**Items from a data source:**
+ + +
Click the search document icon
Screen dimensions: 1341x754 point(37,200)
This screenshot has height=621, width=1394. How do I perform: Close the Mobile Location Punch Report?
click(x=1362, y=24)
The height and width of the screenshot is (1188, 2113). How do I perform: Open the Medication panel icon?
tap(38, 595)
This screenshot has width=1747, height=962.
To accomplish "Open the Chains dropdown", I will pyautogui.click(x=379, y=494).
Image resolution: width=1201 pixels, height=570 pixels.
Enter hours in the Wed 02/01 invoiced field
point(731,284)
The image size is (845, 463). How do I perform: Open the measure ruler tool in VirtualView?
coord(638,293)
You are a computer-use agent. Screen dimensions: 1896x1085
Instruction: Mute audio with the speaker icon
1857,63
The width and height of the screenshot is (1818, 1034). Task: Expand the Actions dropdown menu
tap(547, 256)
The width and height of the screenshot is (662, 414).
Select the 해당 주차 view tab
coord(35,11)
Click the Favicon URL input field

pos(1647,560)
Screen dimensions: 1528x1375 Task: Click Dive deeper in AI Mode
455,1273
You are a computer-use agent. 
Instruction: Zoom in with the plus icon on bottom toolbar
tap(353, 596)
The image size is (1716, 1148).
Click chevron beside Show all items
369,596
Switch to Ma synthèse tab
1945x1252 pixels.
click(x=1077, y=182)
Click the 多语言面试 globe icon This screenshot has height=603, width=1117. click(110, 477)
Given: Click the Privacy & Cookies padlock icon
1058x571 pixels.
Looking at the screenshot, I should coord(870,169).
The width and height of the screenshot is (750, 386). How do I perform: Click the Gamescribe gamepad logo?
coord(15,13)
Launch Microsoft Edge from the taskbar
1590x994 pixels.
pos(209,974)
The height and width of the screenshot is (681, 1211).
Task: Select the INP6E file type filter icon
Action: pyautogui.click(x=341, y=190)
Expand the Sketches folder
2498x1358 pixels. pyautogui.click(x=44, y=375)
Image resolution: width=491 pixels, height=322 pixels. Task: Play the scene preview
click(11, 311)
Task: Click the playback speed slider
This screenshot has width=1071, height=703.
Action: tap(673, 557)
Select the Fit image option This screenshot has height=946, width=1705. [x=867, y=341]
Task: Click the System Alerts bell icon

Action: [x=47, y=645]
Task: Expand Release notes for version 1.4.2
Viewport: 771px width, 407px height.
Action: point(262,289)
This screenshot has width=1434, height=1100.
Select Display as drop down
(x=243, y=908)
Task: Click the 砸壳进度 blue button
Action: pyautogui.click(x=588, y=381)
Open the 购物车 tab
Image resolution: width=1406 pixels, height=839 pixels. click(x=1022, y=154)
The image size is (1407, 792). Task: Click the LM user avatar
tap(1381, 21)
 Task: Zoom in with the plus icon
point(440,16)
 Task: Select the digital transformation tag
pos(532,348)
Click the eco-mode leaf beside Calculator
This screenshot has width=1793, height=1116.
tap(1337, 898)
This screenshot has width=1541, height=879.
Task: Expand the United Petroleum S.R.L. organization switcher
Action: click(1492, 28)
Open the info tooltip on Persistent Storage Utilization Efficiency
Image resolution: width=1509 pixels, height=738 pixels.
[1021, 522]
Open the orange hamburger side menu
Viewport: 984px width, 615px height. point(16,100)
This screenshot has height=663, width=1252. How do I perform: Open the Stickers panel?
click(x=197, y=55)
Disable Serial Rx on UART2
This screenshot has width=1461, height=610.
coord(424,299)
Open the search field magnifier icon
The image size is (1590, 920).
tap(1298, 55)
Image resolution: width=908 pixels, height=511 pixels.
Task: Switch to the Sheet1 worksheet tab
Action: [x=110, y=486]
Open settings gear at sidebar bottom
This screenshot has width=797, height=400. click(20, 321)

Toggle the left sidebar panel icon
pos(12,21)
+ + +
Copy out all the records exactly.

**Result for this exercise:**
Click the search document icon
Screen dimensions: 1341x754 point(37,200)
This screenshot has height=621, width=1394. How do I perform: Close the Mobile Location Punch Report?
click(x=1362, y=24)
The height and width of the screenshot is (1188, 2113). How do I perform: Open the Medication panel icon?
tap(38, 595)
This screenshot has width=1747, height=962.
To accomplish "Open the Chains dropdown", I will pyautogui.click(x=379, y=494).
Image resolution: width=1201 pixels, height=570 pixels.
Enter hours in the Wed 02/01 invoiced field
point(731,284)
The image size is (845, 463). How do I perform: Open the measure ruler tool in VirtualView?
coord(638,293)
You are a computer-use agent. Screen dimensions: 1896x1085
Instruction: Mute audio with the speaker icon
1857,63
The width and height of the screenshot is (1818, 1034). Task: Expand the Actions dropdown menu
tap(547, 256)
The width and height of the screenshot is (662, 414).
Select the 해당 주차 view tab
coord(35,11)
Click the Favicon URL input field

pos(1647,560)
Screen dimensions: 1528x1375 Task: Click Dive deeper in AI Mode
455,1273
You are a computer-use agent. 
Instruction: Zoom in with the plus icon on bottom toolbar
tap(353, 596)
The image size is (1716, 1148).
Click chevron beside Show all items
369,596
Switch to Ma synthèse tab
1945x1252 pixels.
click(x=1077, y=182)
Click the 多语言面试 globe icon This screenshot has height=603, width=1117. click(110, 477)
Given: Click the Privacy & Cookies padlock icon
1058x571 pixels.
Looking at the screenshot, I should coord(870,169).
The width and height of the screenshot is (750, 386). How do I perform: Click the Gamescribe gamepad logo?
coord(15,13)
Launch Microsoft Edge from the taskbar
1590x994 pixels.
pos(209,974)
The height and width of the screenshot is (681, 1211).
Task: Select the INP6E file type filter icon
Action: pyautogui.click(x=341, y=190)
Expand the Sketches folder
2498x1358 pixels. pyautogui.click(x=44, y=375)
Image resolution: width=491 pixels, height=322 pixels. Task: Play the scene preview
click(11, 311)
Task: Click the playback speed slider
This screenshot has width=1071, height=703.
Action: tap(673, 557)
Select the Fit image option This screenshot has height=946, width=1705. [x=867, y=341]
Task: Click the System Alerts bell icon

Action: [x=47, y=645]
Task: Expand Release notes for version 1.4.2
Viewport: 771px width, 407px height.
Action: point(262,289)
This screenshot has width=1434, height=1100.
Select Display as drop down
(x=243, y=908)
Task: Click the 砸壳进度 blue button
Action: pyautogui.click(x=588, y=381)
Open the 购物车 tab
Image resolution: width=1406 pixels, height=839 pixels. click(x=1022, y=154)
The image size is (1407, 792). Task: Click the LM user avatar
tap(1381, 21)
 Task: Zoom in with the plus icon
point(440,16)
 Task: Select the digital transformation tag
pos(532,348)
Click the eco-mode leaf beside Calculator
This screenshot has width=1793, height=1116.
tap(1337, 898)
This screenshot has width=1541, height=879.
Task: Expand the United Petroleum S.R.L. organization switcher
Action: click(1492, 28)
Open the info tooltip on Persistent Storage Utilization Efficiency
Image resolution: width=1509 pixels, height=738 pixels.
[1021, 522]
Open the orange hamburger side menu
Viewport: 984px width, 615px height. point(16,100)
This screenshot has height=663, width=1252. How do I perform: Open the Stickers panel?
click(x=197, y=55)
Disable Serial Rx on UART2
This screenshot has width=1461, height=610.
coord(424,299)
Open the search field magnifier icon
The image size is (1590, 920).
tap(1298, 55)
Image resolution: width=908 pixels, height=511 pixels.
Task: Switch to the Sheet1 worksheet tab
Action: [x=110, y=486]
Open settings gear at sidebar bottom
This screenshot has width=797, height=400. click(20, 321)

Toggle the left sidebar panel icon
pos(12,21)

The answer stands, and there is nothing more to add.